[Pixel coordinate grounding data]
+===+

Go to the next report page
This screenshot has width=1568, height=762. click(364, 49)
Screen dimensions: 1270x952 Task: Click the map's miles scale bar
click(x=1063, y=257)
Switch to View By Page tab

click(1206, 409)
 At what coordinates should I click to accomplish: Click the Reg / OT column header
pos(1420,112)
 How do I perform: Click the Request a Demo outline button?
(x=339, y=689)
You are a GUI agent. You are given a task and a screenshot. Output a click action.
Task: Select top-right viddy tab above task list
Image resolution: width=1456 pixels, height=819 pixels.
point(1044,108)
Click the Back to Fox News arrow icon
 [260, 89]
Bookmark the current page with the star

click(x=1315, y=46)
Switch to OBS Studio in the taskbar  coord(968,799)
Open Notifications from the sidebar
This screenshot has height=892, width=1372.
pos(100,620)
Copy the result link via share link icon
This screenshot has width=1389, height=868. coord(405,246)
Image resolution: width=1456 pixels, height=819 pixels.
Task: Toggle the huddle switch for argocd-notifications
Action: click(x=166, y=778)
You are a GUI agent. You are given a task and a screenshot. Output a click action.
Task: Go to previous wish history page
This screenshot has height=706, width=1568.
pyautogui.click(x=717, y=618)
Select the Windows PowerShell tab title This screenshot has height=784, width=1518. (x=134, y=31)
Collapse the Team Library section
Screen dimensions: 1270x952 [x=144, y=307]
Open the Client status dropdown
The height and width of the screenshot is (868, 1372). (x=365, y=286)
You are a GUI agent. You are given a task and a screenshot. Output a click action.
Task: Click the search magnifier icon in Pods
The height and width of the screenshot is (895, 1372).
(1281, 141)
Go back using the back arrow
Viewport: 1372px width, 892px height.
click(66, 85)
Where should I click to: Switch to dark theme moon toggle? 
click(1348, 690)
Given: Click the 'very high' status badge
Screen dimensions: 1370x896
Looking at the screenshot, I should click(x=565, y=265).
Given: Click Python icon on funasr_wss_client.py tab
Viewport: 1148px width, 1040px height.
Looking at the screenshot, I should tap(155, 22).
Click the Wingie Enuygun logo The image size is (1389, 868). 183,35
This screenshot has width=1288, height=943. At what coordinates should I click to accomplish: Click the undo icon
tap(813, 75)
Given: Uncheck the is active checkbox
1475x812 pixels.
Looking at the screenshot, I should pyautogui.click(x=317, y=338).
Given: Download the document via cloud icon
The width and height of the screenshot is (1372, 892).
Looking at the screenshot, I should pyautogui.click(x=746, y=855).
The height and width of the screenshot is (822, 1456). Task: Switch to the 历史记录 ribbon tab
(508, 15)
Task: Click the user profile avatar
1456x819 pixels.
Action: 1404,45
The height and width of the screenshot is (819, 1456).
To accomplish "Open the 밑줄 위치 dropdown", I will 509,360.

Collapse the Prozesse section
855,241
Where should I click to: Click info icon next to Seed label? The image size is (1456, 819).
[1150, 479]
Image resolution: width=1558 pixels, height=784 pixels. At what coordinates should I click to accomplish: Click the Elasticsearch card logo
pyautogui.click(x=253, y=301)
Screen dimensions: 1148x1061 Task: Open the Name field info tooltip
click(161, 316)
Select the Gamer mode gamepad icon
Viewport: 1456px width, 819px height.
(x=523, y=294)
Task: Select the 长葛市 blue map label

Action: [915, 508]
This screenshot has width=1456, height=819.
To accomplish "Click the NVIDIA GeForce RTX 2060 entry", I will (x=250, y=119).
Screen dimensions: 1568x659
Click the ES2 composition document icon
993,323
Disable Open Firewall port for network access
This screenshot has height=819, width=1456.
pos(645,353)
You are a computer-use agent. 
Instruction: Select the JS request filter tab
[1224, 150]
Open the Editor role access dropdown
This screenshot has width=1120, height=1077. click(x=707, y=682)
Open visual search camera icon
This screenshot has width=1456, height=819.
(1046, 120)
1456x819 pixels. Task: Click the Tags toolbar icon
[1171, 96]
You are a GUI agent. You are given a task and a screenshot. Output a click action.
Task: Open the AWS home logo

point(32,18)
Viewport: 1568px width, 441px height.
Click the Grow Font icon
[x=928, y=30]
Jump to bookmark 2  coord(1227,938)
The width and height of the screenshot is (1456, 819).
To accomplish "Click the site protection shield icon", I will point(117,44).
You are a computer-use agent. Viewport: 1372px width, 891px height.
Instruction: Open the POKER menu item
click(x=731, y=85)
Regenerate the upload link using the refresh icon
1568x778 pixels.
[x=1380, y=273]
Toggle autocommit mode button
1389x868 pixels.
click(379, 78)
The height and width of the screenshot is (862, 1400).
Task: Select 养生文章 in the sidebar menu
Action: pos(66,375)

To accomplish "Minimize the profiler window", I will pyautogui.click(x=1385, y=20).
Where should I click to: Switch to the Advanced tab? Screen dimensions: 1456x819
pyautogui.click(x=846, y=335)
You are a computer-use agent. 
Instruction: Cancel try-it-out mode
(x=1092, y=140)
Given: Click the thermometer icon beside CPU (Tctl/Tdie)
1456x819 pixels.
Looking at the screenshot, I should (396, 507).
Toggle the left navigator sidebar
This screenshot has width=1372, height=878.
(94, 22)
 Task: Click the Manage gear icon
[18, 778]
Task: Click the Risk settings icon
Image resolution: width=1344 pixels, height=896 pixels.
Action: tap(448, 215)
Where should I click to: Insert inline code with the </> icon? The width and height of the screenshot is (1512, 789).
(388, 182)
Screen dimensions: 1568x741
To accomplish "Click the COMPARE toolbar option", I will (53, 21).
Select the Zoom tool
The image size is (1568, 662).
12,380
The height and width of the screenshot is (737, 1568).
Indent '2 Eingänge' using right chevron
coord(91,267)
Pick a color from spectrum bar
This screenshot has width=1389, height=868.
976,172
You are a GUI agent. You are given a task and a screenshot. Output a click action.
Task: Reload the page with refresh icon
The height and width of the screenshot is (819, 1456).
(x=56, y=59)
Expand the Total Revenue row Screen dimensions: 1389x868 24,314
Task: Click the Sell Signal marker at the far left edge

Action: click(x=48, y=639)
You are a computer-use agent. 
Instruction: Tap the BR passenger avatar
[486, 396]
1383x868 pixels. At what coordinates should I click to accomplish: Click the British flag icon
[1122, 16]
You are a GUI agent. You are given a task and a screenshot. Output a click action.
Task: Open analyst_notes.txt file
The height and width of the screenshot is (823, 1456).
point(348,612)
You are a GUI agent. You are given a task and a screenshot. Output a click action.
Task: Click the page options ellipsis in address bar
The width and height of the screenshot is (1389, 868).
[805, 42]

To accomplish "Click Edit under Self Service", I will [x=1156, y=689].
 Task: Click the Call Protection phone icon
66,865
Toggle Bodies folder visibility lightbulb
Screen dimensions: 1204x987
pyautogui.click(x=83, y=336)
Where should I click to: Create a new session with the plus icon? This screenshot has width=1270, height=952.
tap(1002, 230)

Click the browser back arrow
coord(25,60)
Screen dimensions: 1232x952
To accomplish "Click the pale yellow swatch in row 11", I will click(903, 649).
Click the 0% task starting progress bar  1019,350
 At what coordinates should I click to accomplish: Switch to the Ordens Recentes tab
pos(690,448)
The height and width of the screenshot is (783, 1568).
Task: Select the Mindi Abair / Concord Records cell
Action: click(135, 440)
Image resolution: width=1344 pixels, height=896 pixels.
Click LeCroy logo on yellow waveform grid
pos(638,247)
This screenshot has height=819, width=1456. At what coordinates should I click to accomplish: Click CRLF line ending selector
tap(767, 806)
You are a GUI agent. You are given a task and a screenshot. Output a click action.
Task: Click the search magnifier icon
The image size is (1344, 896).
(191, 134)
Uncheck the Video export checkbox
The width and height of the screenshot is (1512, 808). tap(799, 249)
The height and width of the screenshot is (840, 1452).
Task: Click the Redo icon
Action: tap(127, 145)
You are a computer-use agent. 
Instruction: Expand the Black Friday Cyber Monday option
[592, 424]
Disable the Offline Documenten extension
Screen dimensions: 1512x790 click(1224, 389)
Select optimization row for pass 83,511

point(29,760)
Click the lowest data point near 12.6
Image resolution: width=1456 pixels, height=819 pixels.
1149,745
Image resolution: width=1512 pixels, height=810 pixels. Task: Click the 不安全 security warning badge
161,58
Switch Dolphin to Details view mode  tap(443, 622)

+===+

• _Exercise_
Lines with "refresh": state how many there are in the records, and nothing more.

• _Problem solution_
2